In April 2023, WMATA launched its Draft Visionary Network. As part of the drafts, WMATA proposed to combine the S2 and S9 into one route, operating fully along 16th Street between Silver Spring station and Federal Triangle station, with a reroute to operate along 15th Street as Route DC105. Route S2 service along Alaska Avenue NW and Eastern Avenue NW was taken over by the proposed Route DC301, operating between Fort Totten station and Silver Spring station via the current Route K2 routing between Fort Totten and Takoma station, Butternut Street NW, Aspen Street NW, and 16th Street NW before operating on the S2 routing to Silver Spring via Alaska Avenue NW and Eastern Avenue NW.

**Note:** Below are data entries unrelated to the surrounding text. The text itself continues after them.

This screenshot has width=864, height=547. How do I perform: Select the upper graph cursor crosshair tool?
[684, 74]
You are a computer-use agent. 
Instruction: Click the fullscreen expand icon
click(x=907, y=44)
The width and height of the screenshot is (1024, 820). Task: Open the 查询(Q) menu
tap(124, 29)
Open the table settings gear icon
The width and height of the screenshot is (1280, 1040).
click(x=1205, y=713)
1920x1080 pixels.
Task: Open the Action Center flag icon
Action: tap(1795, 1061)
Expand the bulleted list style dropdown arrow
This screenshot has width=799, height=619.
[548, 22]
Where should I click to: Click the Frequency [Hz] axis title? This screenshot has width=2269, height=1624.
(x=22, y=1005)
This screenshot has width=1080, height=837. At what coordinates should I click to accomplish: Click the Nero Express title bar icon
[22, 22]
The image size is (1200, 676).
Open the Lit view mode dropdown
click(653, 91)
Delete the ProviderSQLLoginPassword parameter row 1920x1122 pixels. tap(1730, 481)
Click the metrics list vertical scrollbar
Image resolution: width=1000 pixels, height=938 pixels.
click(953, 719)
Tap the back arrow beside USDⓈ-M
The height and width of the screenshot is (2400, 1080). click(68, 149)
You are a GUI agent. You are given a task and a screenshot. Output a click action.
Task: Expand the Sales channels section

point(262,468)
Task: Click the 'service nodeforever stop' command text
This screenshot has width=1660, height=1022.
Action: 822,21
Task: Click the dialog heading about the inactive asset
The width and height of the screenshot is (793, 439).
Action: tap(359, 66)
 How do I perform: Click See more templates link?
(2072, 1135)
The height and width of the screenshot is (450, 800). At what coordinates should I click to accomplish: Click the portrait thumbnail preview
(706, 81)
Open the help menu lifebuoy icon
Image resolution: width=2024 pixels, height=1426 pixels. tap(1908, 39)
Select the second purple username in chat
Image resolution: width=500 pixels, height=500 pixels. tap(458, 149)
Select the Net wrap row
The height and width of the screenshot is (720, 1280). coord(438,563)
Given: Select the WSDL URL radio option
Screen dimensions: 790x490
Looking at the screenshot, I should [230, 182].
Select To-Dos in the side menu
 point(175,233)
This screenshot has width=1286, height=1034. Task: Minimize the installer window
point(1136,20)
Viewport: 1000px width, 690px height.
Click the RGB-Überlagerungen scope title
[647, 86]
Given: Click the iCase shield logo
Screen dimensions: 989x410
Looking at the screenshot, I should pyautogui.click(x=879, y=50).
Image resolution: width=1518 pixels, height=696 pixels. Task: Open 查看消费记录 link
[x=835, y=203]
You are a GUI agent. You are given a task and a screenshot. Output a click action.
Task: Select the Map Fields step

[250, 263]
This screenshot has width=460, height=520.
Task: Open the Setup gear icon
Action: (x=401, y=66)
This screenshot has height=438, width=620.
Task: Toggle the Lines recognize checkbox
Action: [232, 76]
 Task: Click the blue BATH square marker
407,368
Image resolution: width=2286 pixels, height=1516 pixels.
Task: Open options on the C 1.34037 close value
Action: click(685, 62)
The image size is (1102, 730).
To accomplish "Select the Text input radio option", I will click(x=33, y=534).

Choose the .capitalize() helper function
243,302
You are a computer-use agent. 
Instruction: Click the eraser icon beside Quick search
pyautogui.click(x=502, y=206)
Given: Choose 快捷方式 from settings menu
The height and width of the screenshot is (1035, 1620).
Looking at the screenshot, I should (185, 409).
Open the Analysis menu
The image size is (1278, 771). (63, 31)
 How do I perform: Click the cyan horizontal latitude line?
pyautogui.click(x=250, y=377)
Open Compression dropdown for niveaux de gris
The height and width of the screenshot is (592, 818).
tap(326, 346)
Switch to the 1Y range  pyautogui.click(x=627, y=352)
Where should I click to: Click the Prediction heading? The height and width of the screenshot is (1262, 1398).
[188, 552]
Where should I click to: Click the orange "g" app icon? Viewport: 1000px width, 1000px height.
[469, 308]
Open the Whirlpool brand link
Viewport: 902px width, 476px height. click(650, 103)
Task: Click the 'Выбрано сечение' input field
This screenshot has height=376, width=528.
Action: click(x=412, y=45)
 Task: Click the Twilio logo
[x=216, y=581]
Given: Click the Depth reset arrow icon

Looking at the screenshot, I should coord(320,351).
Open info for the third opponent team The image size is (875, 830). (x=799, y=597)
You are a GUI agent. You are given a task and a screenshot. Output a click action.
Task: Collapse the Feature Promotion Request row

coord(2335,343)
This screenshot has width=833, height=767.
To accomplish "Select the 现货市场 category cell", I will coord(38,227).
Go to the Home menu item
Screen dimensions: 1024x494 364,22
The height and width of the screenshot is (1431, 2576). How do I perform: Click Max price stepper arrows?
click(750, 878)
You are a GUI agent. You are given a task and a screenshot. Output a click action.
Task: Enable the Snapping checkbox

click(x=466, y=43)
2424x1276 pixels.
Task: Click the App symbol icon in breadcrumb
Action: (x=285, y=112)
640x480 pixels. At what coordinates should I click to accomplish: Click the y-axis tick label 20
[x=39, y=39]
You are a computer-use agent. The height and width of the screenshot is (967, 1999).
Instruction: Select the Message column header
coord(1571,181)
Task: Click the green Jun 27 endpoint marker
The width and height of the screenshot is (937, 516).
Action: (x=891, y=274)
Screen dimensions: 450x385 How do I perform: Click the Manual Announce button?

During WMATA's Revised Draft Visionary Network, WMATA renamed the DC105 to Route D62, with service operating along Alaska Avenue NW and Eastern Avenue NW. The route was shorten to terminate at McPherson Square station and Franklin Square during the day with late night service continuing to Federal Triangle station and L'Enfant Plaza station. New Route D6X would operate limited-stop service between Silver Spring and Federal Triangle daily, essentially both extending the current S9 and reincarnating the former S4 route. Route DC301 was also kept as Route C69, which would later become Route C77 with the service to Silver Spring station not included. All changes were then proposed during WMATA's 2025 Proposed Network.

On November 21, 2024, WMATA approved its Better Bus Redesign Network.

Beginning on June 29, 2025, Route S9 was renamed to the D6X and was extended to Federal Triangle, essentially swapping terminals with the S2 (renamed into the D60) which was cutback to McPherson Square station in the process.